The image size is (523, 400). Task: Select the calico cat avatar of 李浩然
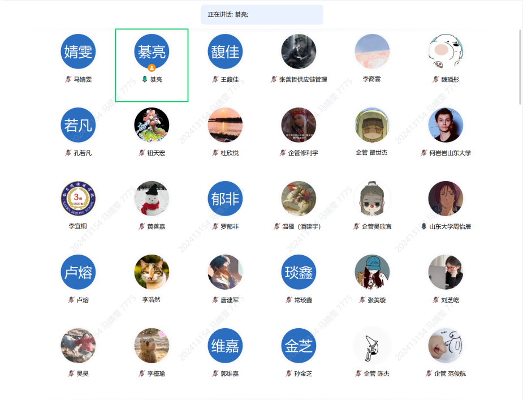coord(152,272)
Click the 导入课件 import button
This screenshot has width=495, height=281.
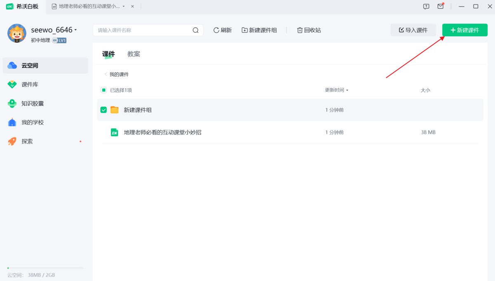tap(413, 30)
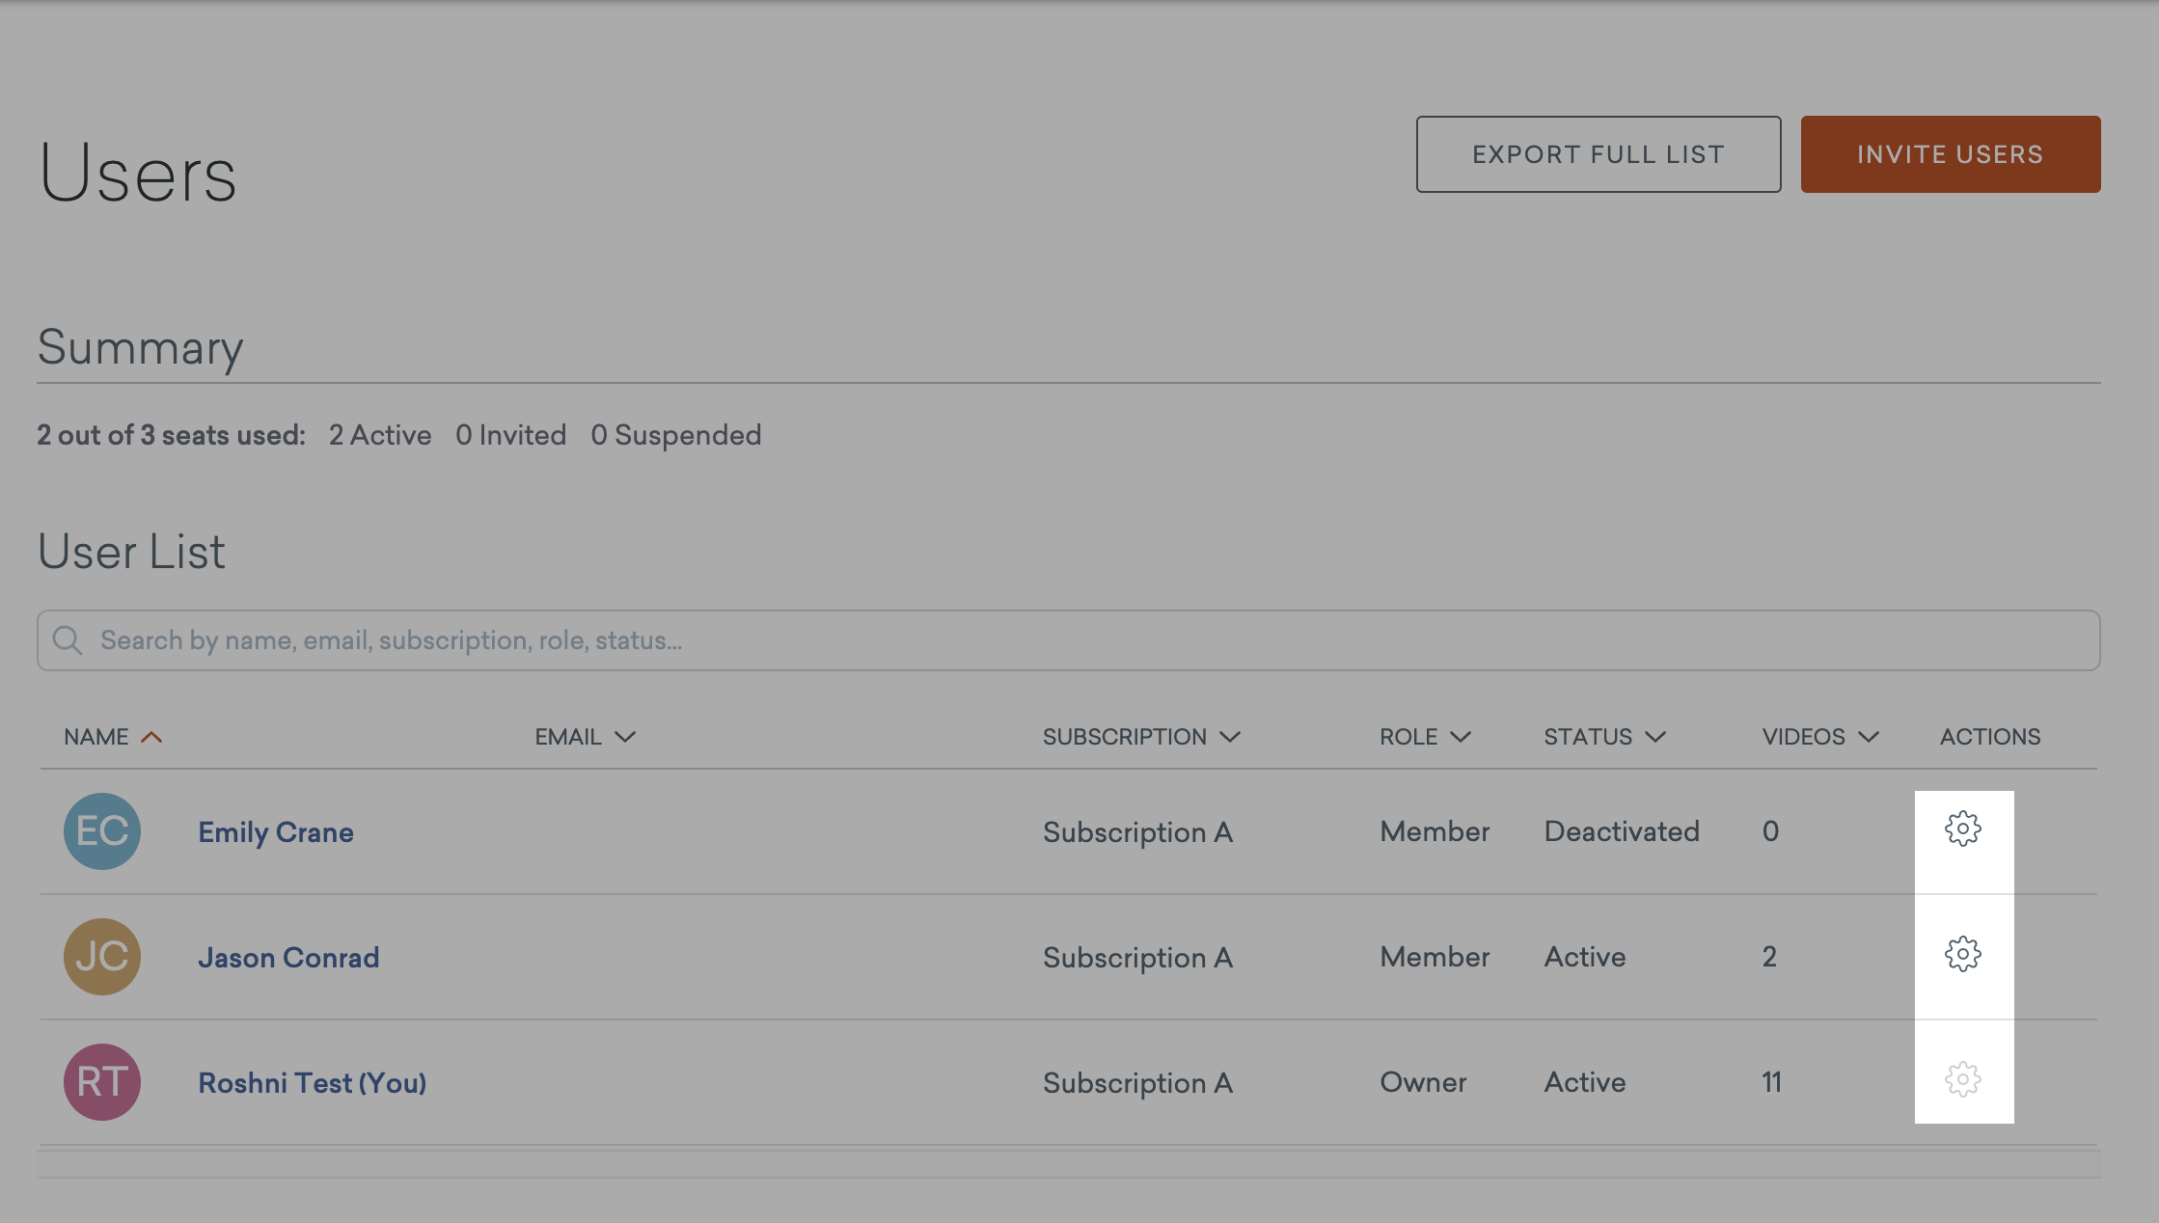Open the Actions gear for Jason Conrad
Viewport: 2159px width, 1223px height.
pos(1963,954)
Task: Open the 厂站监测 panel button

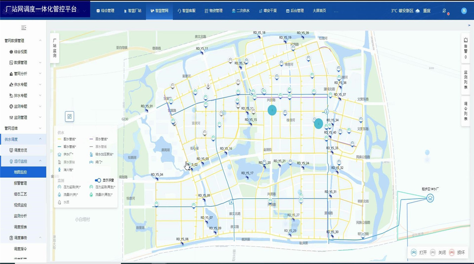Action: click(x=55, y=48)
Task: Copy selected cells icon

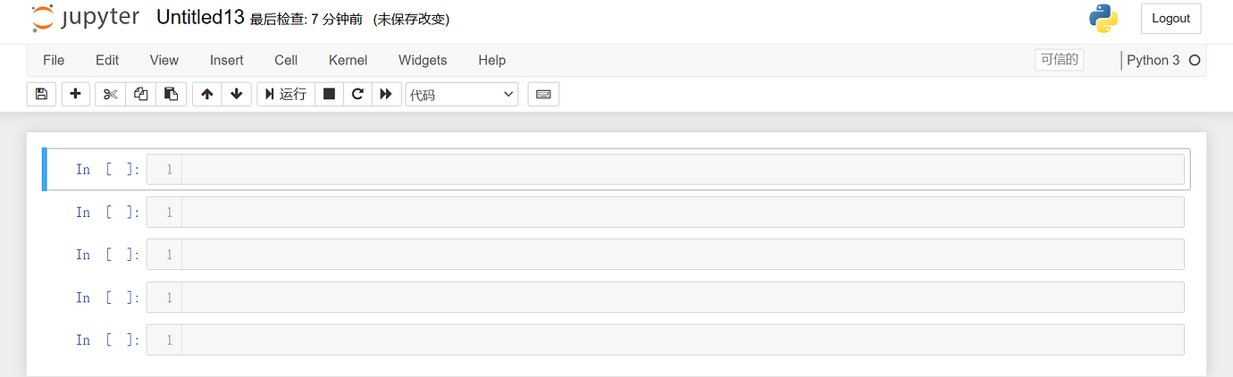Action: (140, 94)
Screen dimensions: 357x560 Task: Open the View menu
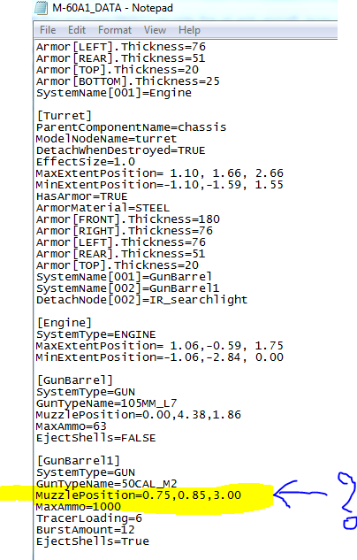tap(155, 30)
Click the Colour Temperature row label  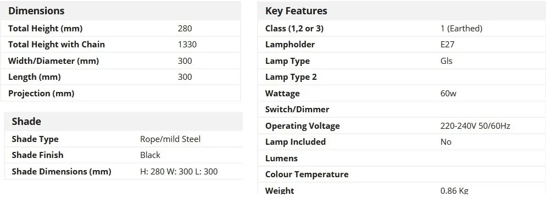pos(307,174)
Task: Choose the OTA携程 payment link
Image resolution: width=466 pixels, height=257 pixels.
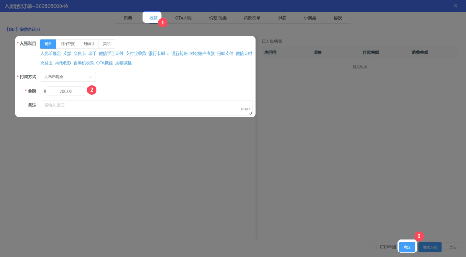Action: [x=104, y=63]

# [What you should do]
Only what runs from the line holding "Image resolution: width=466" through the end of the entries above is to be given again, exactly, with every picture omitted.

# [Response box]
Image resolution: width=466 pixels, height=257 pixels.
Action: [x=104, y=63]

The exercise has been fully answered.